WHAT THIS EXERCISE ASKS:
(1) Retype the portion of the MinMaxScaler thread from "X_test[:,14:]=scalar.transform(X_test[:,14:])" to "the normal behavior.".
(2) In the MinMaxScaler thread, which feature range does the reply's example from the official docs use in place of the asker's (-1,1)?

QUOTED PASSAGE:
>>>>
Reputation: 33
I got X_test values outside the range I specified in the normalization function, why I am getting those and how can I solve it? (This range [:,14:] in X_train and X_test where set because, in my dataset, the numerical values start in that column)
from sklearn.preprocessing import MinMaxScaler
scalar = MinMaxScaler(feature_range=(-1,1))
X_train[:,14:]=scalar.fit_transform(X_train[:,14:])
X_test[:,14:]=scalar.transform(X_test[:,14:])
By plotting the X_train and X_test, we can appreciate that the values in X_train are within the range, while in the X_test there are some values outside that range.
This is X_train plot
This is X_test plot
Why is this happening?
Upvotes: 0
Views: 660
Reputation: 6270
You do everything right, and its the normal behavior.
Let's have a look at the offical docs to give you an idea what is going on, the only difference is that we use the feature_range=(0, 1) instead of (-1,1).
data = [[-1, 2], [-0.5, 6], [0, 10], [1, 18]]
>>> scaler = MinMaxScaler()
>>> print(scaler.fit_transform(data))
[[0. 0. ]
[0.25 0.25]
[0.5 0.5 ]
[1. 1. ]]
what happened here? The training data is transformed by:
X_std = (X - X.min(axis=0)) / (X.max(axis=0) - X.min(axis=0))
X_scaled = X_std * (max - min) + min
where max and min in the feature range
So we getting in the range from 0 - 1
Now we are running it for the new test set, where we don't fit the scaler again, as you are doing also in your case:
>>> print(scaler.transform([[2, 2]]))
<<<<
RAW DATA:
>>>>
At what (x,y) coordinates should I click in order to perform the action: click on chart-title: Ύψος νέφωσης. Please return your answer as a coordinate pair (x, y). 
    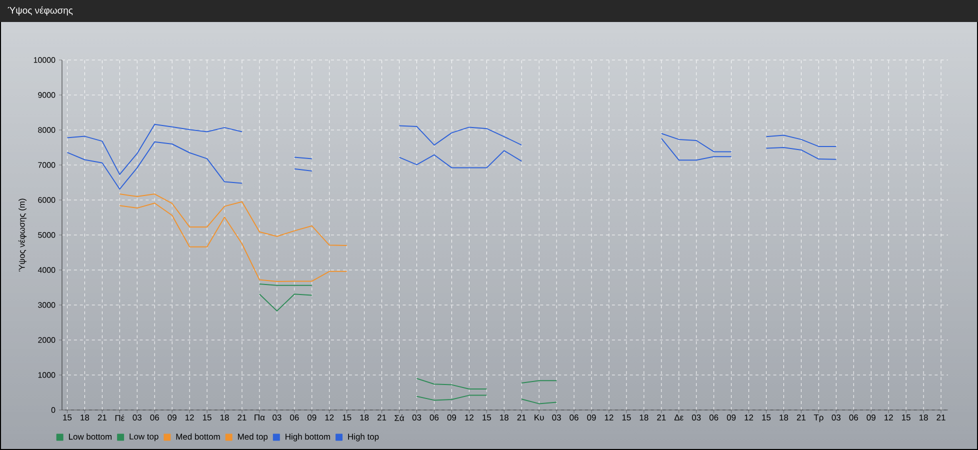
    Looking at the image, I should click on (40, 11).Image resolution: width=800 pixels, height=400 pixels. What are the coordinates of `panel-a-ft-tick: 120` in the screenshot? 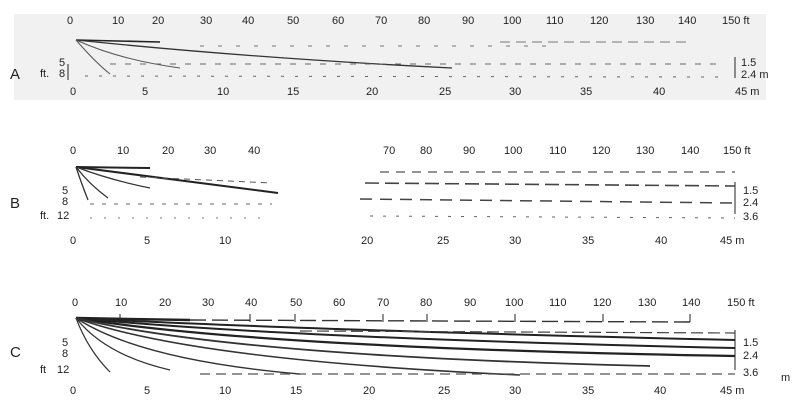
<<<<
PROBLEM SOLUTIONS:
(1)
X_test[:,14:]=scalar.transform(X_test[:,14:])
By plotting the X_train and X_test, we can appreciate that the values in X_train are within the range, while in the X_test there are some values outside that range.
This is X_train plot
This is X_test plot
Why is this happening?
Upvotes: 0
Views: 660
Reputation: 6270
You do everything right, and its the normal behavior.

(2) feature_range=(0, 1)